When they had eaten, Tom moved to the door. The crowd gave no ground.
‘They say we have to stay here,’ said Ana.
‘Why?’
‘From what I heard, I think they have sent to their local chieftain,’ Ana explained. ‘Perhaps he will be able to help us.’
Tom went back to his place. He drummed his fingers on the earth floor in frustration. ‘Have they even told you where we are?’
‘No. Can you not tell from our last course and heading?’
Tom shrugged. ‘That storm drove us so hard, I could not place us within fifty miles. It might be Ceylon …’
‘It is not Ceylon,’ said Ana. ‘Their language is different.’
‘India, then. The Malabar coast.’
Ana nodded. ‘I think so – and that is to our benefit. The British and Portuguese have trading factories all along this coast. We will find one.’
‘Will they help us?’ Francis wondered.
‘Our ship does not lie in deep water,’ said Sarah. ‘Perhaps, when the storm calms, we could salvage her cargo and buy their aid, if they will not give it freely.’
‘Most of our goods will be spoiled, I fear,’ said Tom. ‘But we may retrieve the ivory. Also, Dorian and Aboli have Centaurus, and a good cargo of their own to trade. When we do not arrive at the rendezvous, they will return to Cape Town. If we can find passage back there ourselves, we may yet survive with only a few bruises.’
They waited. Rain drummed on the roof. The villagers never moved.
‘They look as if they’re waiting for something,’ Francis remarked.

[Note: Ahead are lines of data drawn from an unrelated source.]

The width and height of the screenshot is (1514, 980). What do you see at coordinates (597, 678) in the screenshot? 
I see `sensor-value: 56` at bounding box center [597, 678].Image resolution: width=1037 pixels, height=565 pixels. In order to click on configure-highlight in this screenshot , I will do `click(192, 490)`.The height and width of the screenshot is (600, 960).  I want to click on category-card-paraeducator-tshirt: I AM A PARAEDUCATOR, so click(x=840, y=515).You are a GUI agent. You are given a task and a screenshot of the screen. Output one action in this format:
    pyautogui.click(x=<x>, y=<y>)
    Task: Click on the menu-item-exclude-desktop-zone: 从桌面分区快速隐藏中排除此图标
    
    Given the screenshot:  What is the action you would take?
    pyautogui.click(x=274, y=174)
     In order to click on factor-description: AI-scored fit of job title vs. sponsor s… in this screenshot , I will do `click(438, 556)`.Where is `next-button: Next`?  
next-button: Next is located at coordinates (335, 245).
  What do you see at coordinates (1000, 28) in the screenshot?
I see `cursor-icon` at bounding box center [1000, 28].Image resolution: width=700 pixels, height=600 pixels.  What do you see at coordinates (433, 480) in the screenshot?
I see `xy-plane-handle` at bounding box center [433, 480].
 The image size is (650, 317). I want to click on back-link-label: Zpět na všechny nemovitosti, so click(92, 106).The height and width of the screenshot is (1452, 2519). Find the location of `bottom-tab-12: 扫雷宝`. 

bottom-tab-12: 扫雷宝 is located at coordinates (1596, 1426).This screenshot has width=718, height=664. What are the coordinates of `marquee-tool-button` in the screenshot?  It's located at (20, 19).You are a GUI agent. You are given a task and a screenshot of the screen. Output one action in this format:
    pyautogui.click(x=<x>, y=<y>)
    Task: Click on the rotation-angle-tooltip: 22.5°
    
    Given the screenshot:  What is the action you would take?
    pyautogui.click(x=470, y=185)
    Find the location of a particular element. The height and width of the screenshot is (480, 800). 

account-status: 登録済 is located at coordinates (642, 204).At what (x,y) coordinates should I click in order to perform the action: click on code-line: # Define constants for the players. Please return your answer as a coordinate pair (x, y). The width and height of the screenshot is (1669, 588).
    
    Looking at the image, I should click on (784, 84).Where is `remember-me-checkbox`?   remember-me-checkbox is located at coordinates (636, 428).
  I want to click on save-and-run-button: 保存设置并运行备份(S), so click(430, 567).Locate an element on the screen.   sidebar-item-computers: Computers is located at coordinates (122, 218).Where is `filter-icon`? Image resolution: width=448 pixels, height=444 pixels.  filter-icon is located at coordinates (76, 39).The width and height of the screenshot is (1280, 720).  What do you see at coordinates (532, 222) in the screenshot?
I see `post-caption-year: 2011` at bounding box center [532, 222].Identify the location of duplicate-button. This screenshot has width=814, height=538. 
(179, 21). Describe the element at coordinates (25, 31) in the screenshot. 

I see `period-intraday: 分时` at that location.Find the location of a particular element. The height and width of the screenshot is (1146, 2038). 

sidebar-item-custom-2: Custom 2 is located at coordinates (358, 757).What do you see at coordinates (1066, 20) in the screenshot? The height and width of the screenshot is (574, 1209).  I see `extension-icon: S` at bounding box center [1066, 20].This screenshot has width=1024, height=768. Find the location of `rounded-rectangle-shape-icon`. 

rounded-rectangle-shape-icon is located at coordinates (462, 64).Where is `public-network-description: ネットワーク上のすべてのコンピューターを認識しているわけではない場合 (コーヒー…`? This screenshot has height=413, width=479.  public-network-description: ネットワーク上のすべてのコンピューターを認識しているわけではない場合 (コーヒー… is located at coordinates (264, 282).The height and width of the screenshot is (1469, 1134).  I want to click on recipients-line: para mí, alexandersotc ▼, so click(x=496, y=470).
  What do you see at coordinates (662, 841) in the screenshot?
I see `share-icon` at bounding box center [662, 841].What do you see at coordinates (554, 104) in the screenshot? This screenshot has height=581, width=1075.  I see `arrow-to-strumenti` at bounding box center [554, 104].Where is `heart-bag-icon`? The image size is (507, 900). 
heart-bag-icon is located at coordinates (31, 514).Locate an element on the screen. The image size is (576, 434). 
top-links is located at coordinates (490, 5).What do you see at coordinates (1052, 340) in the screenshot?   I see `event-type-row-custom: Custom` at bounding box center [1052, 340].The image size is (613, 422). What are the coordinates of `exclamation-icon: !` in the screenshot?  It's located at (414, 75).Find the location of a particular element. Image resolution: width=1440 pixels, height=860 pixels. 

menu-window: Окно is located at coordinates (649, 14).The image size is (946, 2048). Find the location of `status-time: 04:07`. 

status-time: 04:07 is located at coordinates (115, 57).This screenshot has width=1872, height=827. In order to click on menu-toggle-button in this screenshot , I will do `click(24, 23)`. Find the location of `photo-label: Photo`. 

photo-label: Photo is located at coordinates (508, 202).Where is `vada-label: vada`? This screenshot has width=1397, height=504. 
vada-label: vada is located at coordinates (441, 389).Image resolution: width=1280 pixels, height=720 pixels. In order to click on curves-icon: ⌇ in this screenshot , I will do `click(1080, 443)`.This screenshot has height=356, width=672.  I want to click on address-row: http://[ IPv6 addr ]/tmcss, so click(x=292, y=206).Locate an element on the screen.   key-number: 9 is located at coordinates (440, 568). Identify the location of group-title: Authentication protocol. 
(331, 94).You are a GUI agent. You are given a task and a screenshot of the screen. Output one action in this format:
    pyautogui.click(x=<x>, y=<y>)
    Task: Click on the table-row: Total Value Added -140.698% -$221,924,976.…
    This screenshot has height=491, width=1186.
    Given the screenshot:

‘Their overlord,’ Ana suggested. She sat beside Francis, nestling against him for warmth. ‘These people live in terror of their masters. They will do nothing without permission.’
‘I hope this overlord has a set of dry clothes that will fit me,’ said Sarah. Her skin itched from hours in her wet, salt-ridden dress, but she had nothing to change into.
‘And a ship to carry us home,’ Francis added.
‘And a haunch of mutton,’ Tom suggested drowsily. He leaned against the mud wall. The fire had started to warm him. He had not slept in two days. His eyelids started to droop.